A significant European contribution will most likely be provided by the European Commission (AAA/Stable), which has recently proposed a new support package for Ukraine of up to EUR 18bn to cover a share of the country’s short-term funding needs for 2023. The expected engagement could lead to substantially higher euro bond issuance and further underpin the EU’s presence in the capital markets. In addition, the EU could support Ukraine through guarantees to protect exposures of MDBs in Ukraine.

Climate-related risk embedded in MDBs’ lending approaches

The alignment of supranationals’ activities to the Paris Agreement is becoming the new standard. This has important implications given supranationals’ pioneering role in setting industry standards built on engagement with investors and the private sector, with implications potentially for global supply chains.

Supranationals are developing tools to determine transition and physical risks in their portfolios. As methodologies evolve, minimum standards for assessing climate-related risks will emerge.

The EU is becoming the world’s largest issuer of green and ESG-linked securities. The Next Generation EU programme is set to increase the supply of euro-denominated bonds – European safe assets – given its overall funding envelope of about EUR 800bn over coming years. The euro’s leading role in funding green projects will likely continue in the absence of green US Treasurys.

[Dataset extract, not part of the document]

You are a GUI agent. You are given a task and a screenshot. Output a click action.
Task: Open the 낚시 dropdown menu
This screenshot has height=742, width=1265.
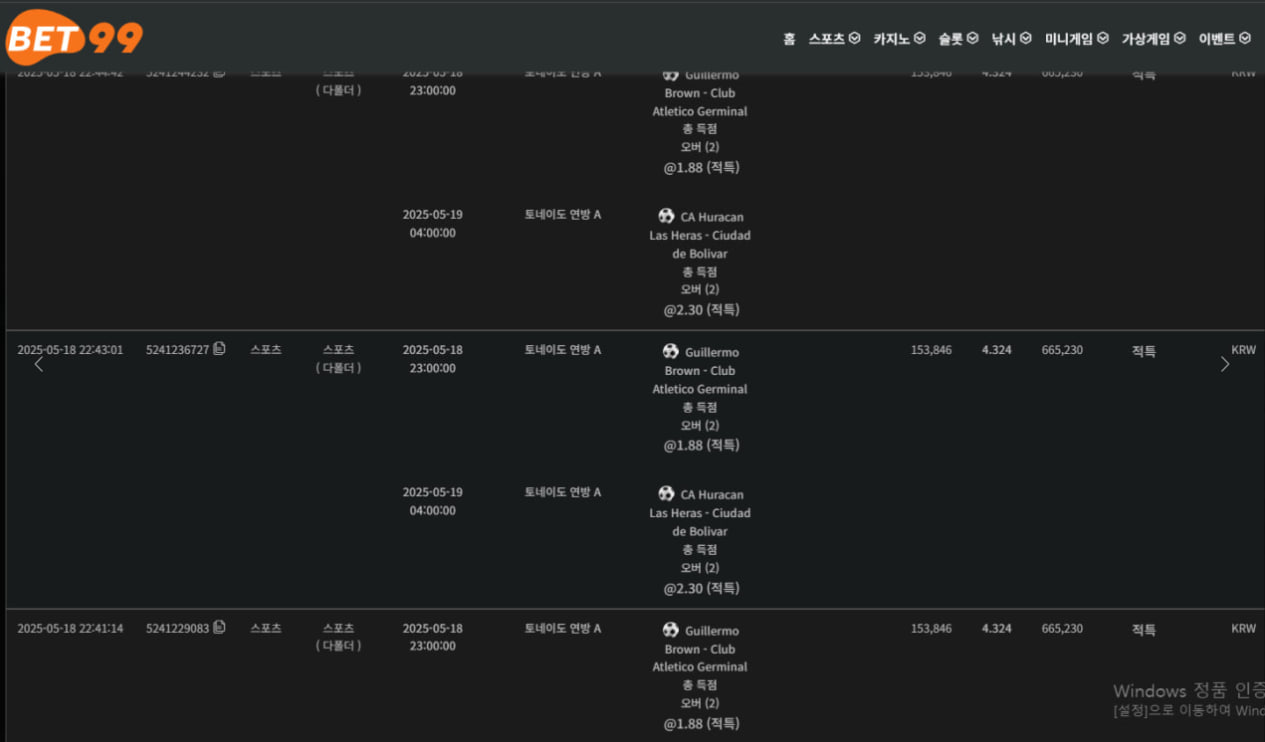pyautogui.click(x=1011, y=39)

Finally, the challenges of rebuilding Ukraine, supporting the post-pandemic, post-war economic recovery and the energy transition will test supranationals’ capital adequacy.

G20 countries want to further leverage the resources of supranationals. Some headroom exists to increase MDB lending without affecting credit ratings, but the institutions need to be cautious in deploying additional resources without jeopardising credit-relevant metrics.